Ce n’est pas de ta faute, semblait-il me dire silencieusement. Tu n’as pas à porter sur tes épaules tous les crimes des tiens. Et c’est pareil pour moi. Toi et moi, on a assez payé.

— N’aie crainte, dit enfin Ren d’une voix douce. J’ai récupéré tous les cristaux-cœurs des passagers du Mirhendelas. Ils sont sur mon arbre-lige : c’est pour cela qu’il porte vos couleurs.

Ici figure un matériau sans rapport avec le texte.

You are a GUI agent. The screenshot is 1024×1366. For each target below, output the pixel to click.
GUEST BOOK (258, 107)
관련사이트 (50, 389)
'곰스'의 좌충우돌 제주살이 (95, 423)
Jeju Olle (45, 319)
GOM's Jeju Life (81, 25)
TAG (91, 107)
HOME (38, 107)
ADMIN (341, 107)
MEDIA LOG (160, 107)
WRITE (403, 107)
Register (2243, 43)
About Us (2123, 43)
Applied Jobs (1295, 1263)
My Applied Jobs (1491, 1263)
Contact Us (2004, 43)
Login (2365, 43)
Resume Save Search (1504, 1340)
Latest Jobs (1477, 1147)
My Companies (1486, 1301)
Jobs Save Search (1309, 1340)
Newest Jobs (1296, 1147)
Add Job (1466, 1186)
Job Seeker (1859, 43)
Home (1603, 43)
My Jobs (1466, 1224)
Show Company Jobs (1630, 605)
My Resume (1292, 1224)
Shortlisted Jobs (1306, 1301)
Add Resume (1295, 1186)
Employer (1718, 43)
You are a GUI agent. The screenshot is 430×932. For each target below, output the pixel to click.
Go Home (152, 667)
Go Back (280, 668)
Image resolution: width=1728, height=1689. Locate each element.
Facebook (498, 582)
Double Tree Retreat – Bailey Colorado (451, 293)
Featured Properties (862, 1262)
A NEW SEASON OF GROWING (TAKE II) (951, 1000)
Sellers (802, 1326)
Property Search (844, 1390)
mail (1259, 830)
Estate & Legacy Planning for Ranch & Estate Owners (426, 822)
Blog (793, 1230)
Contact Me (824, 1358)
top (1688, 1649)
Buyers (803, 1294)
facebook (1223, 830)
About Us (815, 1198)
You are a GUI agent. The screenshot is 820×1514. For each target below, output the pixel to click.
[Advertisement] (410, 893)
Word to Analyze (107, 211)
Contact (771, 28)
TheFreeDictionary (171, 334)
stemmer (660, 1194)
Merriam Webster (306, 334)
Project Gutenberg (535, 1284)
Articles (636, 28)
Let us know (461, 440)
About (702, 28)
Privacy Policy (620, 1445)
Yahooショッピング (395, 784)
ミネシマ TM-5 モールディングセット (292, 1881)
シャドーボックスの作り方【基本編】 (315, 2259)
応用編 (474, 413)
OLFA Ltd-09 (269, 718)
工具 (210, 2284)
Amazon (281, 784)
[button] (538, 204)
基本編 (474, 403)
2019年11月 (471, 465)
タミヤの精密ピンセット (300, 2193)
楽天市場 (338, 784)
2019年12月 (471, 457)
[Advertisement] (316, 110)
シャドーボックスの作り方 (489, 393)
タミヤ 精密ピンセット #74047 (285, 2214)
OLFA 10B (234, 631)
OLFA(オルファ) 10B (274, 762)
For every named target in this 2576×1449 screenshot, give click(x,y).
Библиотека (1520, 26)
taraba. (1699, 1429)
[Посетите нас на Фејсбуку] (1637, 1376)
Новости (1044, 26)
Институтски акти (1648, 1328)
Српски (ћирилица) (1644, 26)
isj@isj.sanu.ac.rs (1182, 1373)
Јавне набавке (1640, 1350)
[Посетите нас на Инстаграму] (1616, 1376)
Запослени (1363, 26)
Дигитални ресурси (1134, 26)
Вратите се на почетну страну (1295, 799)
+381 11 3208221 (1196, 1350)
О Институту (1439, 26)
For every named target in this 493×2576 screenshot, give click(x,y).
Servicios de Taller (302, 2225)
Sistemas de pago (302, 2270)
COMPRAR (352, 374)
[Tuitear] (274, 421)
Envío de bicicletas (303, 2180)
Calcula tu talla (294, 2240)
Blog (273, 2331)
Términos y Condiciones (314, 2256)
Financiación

Cirdan lui jeta un regard incisif.

— C’est bien généreux de votre part, mais il n’y a plus assez d’ædhil pour qu’ils puissent renaître un jour. Or, seul l’Aonaran a le pouvoir de leur apporter une paix éternelle… À moins que nous ne tombions sur Tyrn-ann-nagh, ceux de mon clan sont fichus.

— Ne sois pas si négatif, tenta Ren. Bien sûr, je comprends tes sentiments, mais tu dois t’efforcer de ne pas y céder. C’est en cédant aux passions que l’on devient la proie du muil. Tu l’as reconnu toi-même.

— C’est facile à dire pour vous, lâche Círdan, les yeux luisant d’une colère sauvage. Vous êtes un sidhe. Et ce n’est pas votre mère qui a été souillée par de la vermine, votre père trahi et toute votre famille, votre clan maudit pour l’éternité !

Un lourd silence tomba sur l’assemblée. Círdan baissa de nouveau la tête, semblant réaliser ce qu’il venait de dire.

— Je n’aurais pas dû dire cela. Je vous ai manqué de respect. Après tout, vous n’étiez pas obligé de me secourir… Si vous voulez me punir, vous seriez dans votre droit.

— N’y pensons plus, statua Ren en poussant le plat principal vers le prince. Mangez, et reposez-vous.